LUANDA (Reuters) – Fewer than half of Angola’s registered voters cast ballots in this week’s election that looks set to extend the MPLA’s almost five decades in power, electoral commission data showed on Friday.
Despite the MPLA’s expected success, Wednesday’s vote was Angola’s most closely fought yet with unprecedented gains for the opposition, who have complained about the counting process.
With more than 97% of the vote counted, the election commission said on Thursday the formerly Marxist People’s Movement for the Liberation of Angola, or MPLA, was ahead with a 51% majority and its longtime opponent, the National Union for the Total Independence of Angola, or UNITA, had 44.5%.
If that breakdown holds, MPLA President Joao Lourenço will secure a second five-year term, extending his party’s uninterrupted rule since independence from Portugal in 1975.
But UNITA, for the first time, will have deprived the MPLA of the two-thirds majority needed to pass major reforms and the ruling party will instead need the backing of other lawmakers.
Election data released on Friday also showed that turnout was just 45.65% of eligible voters.

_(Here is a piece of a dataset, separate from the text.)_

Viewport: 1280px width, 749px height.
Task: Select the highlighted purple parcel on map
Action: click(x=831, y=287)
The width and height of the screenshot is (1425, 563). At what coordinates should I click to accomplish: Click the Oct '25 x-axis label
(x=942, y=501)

UNITA has challenged provisional results, saying its initial count of 40% of polling stations showed it only a whisker behind the MPLA, saying it was a small enough margin for it to overhaul the MPLA once all ballots in the capital Luanda were counted..

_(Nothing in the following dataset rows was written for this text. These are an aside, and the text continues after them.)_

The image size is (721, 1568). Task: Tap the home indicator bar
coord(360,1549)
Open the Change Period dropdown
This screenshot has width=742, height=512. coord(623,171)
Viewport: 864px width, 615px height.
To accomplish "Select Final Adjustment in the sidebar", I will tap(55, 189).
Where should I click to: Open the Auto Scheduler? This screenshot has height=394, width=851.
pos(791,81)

UNITA posted an image of its leader, Costa Junior on its official Instagram account with the caption: “The President”.
The ruling party has not yet commented on the results, but it posted a video of Lourenço thanking Angolans on social media.

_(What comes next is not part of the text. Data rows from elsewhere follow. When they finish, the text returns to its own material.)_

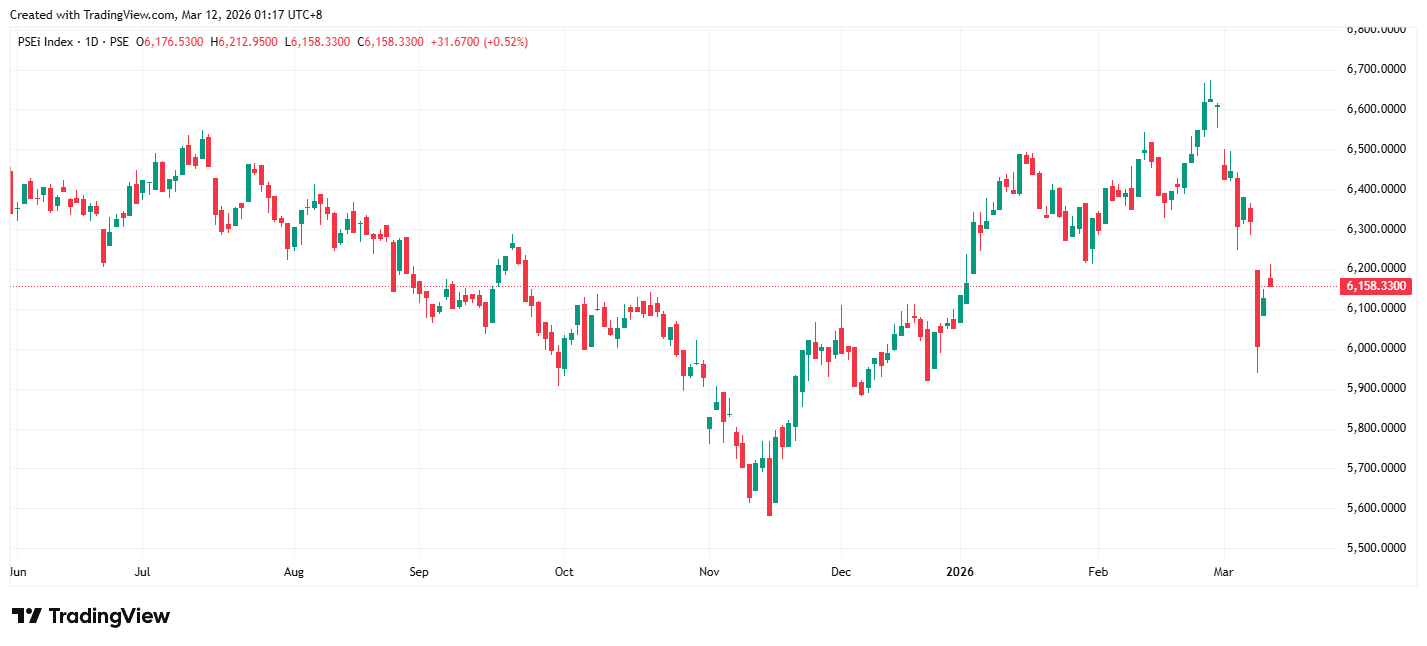Click the 5,500.0000 price axis label
This screenshot has width=1427, height=646.
point(1376,548)
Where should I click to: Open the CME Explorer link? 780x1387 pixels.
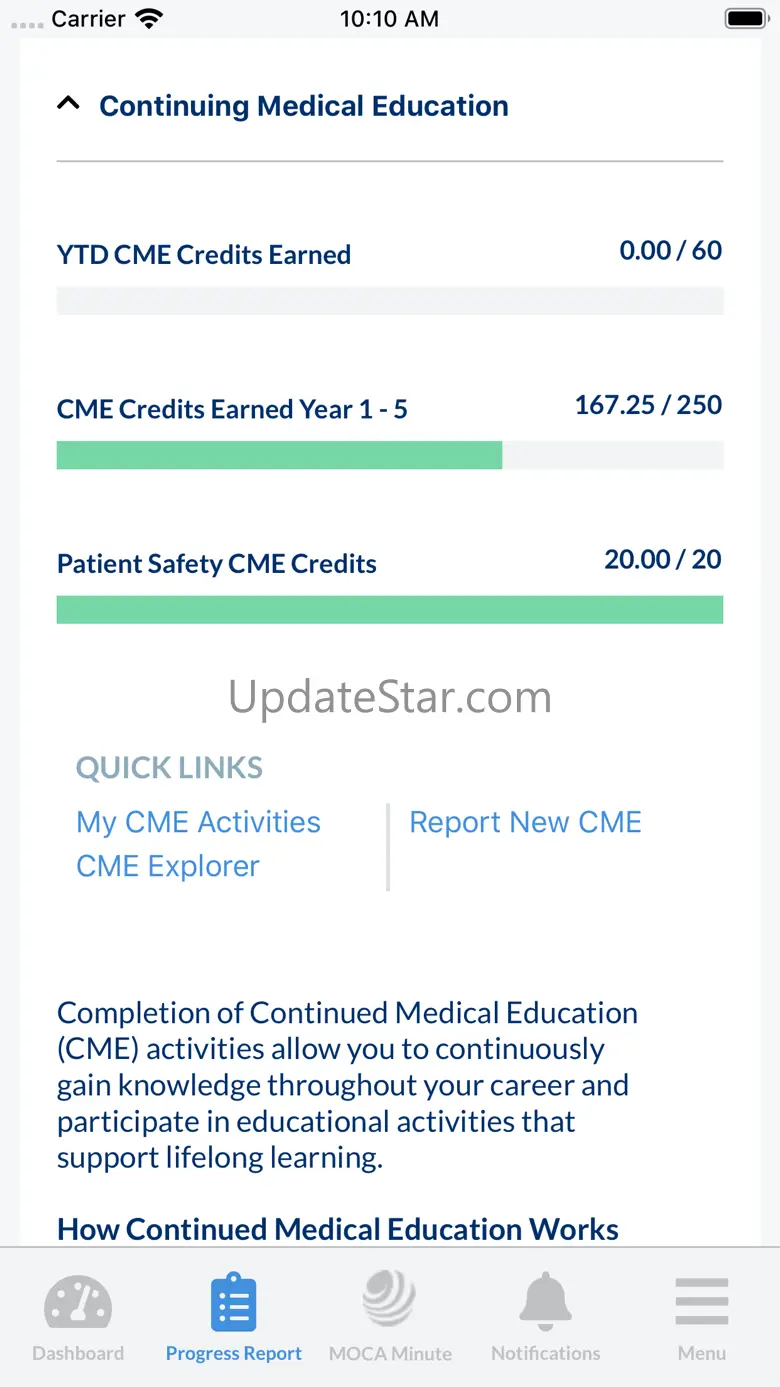tap(168, 866)
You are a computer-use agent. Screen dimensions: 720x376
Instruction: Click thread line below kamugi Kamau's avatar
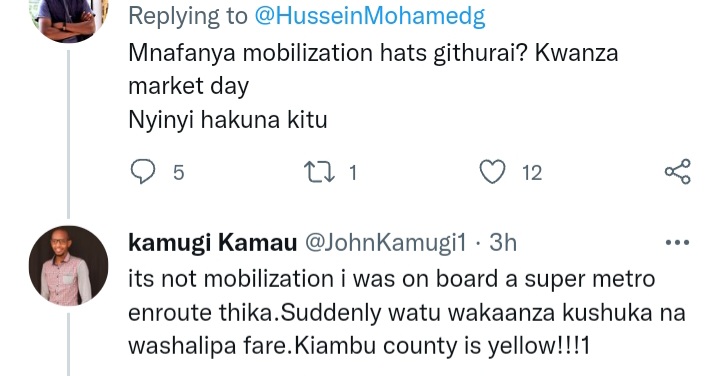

Analysts fear any dispute could ignite violence among a poor and frustrated youth who voted for Junior. The MPLA and UNITA, formerly both anti-colonial guerrilla groups, were on opposing sides of an on-off civil war that lasted 27 years from 1975.
As she watched the news on her phone, 47-year-old Antonia Neto, who works at a coffee shop at Luanda airport, said she was not happy with the results but said there was a glimpse of hope.
“There is a lot of discontentment,” she said. “Maybe things will be better in the next election.”
The MPLA’s Lourenço, 68, has pledged to extend reforms in his second term, including privatising poorly-run state assets. But many Angolans still live in poverty despite his promises of a fairer distribution of wealth in Africa’s second biggest oil producer.